The CID test is particularly simple for owners or veterinarians to access; the VetGen labs can analyze either leukocytes, isolated from a blood sample, or a swab taken from the inside of a horse's cheek, by the same basic techniques described earlier. Generally speaking, tissue samples are better for DNA analysis than blood samples. Blood must be carefully handled and analyzed quickly, but tissue samples, properly harvested and stored (under refrigeration), are more durable. Once extracted, a DNA sample will "keep virtually forever," says Cochran.
Bowling notes that the lab at UC Davis recently developed a method of extracting DNA from the bulb at the root of a strand of horse hair, "because we recognized the problem of shipping blood or tissue long distances in the United States. The distances became a major concern when you're dealing with a sample which must be kept under refrigeration. Hair is clean and neat and doesn't degrade, and it's easy for the owner to obtain without having to call a veterinarian out. Furthermore, it can be easily stored indefinitely. The HYPP test is now being performed using hair, and the CID test would work this way as well."
Other Genetic Defects
Several other genetically linked conditions are currently the focus of research to identify their locations on the DNA strand, and to develop a reliable testing procedure. For example, the University of Kentucky genetics lab has been collecting tissue samples from Miniature horses exhibiting signs of dwarfism "for a couple of years now," says Cochran.

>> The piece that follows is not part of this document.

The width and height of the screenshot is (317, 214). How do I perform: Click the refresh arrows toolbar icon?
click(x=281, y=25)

"There are lots of types of dwarfism in humans, so we need to narrow down the candidates that would be most likely to parallel what goes on in horses. So far, our investigation has shown that the (gene) which causes about 80% of dwarfism in humans is not the one which causes the same condition in horses or cattle. We have to keep looking. But we do know that in horses, dwarfism seems to be a recessive trait."

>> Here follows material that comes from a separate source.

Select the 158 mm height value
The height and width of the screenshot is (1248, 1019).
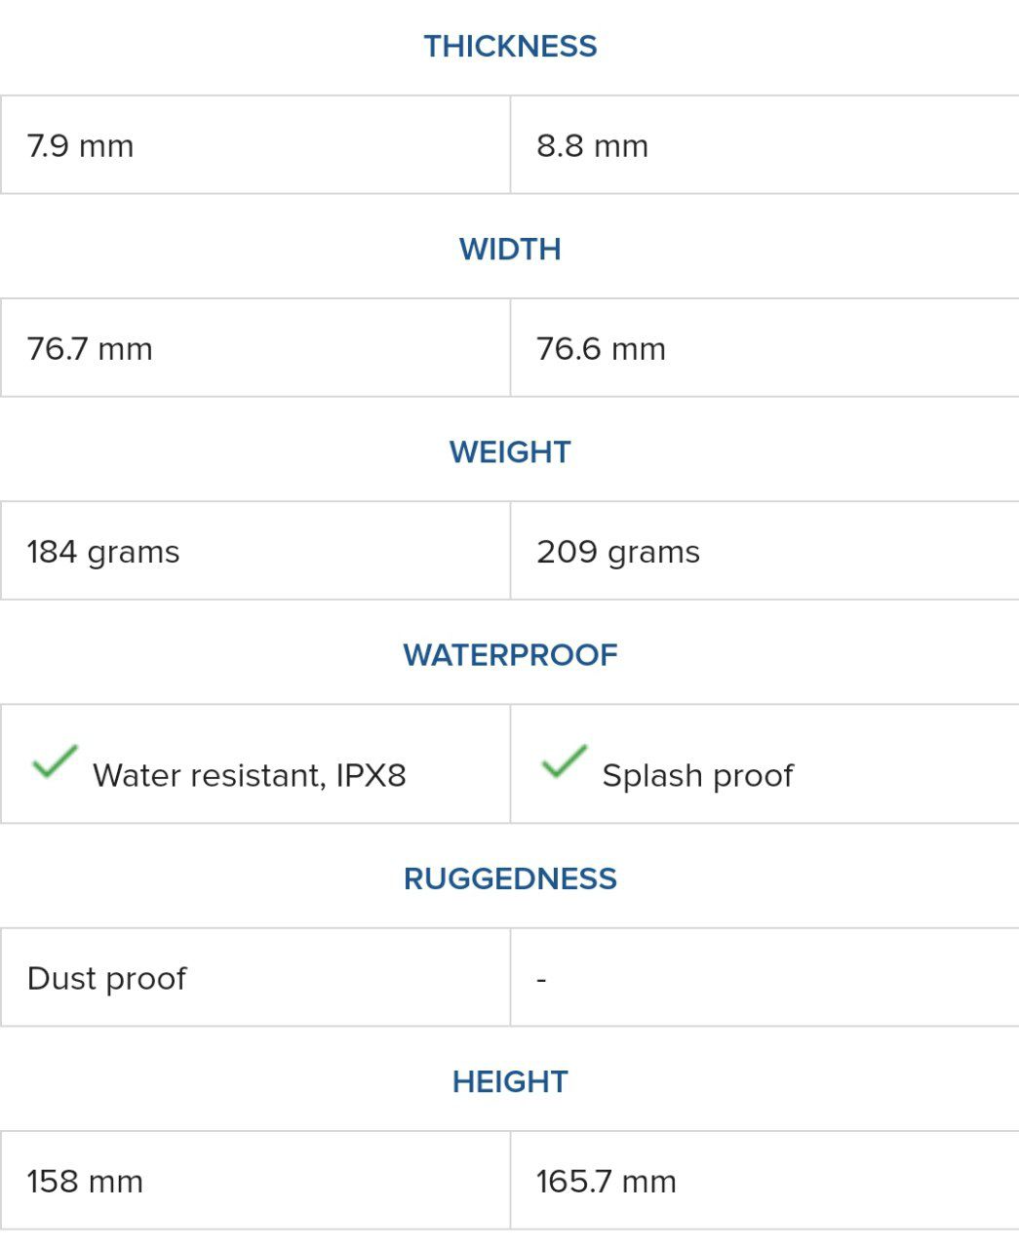click(85, 1182)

Genetic research also might yield some answers for an alarming condition called epitheliogenesis imperfecta, or EI, which occurs in Belgians, Quarter Horses, and Saddlebreds (some researchers suspect that up to 80% of Belgians carry the gene). EI foals are born with large areas of their skin, oral membranes, and sometimes their hooves, missing. They usually die within hours or days, starving because their delicate mouth parts hurt too much to allow nursing, or suffering massive infections as a result of the large swathes of unprotected tissue. A similar condition in humans is called epidermolysis bullosa, but Cochran says that initial studies have indicated that EI probably isn't controlled by the single gene originally suspected. That's a mixed blessing, he says, "because it was a large and complex gene, and would have been hard to work with." The studies are continuing.
Yet another genetically linked condition for which there likely will be a reliable test for soon is anterior segment dysgenesis, or ASD, which has a high frequency among Rocky Mountain Horses. Horses which are heterozygous for the ASD defect tend to develop cysts in their eyes, while homozygotes can range anywhere from almost unaffected, to having no eyes at all (this, fortunately, is rare). In any case, the horse's vision is definitely compromised. A candidate gene has been identified at Michigan State University, and it's expected that we might soon know a lot more about this unusual condition.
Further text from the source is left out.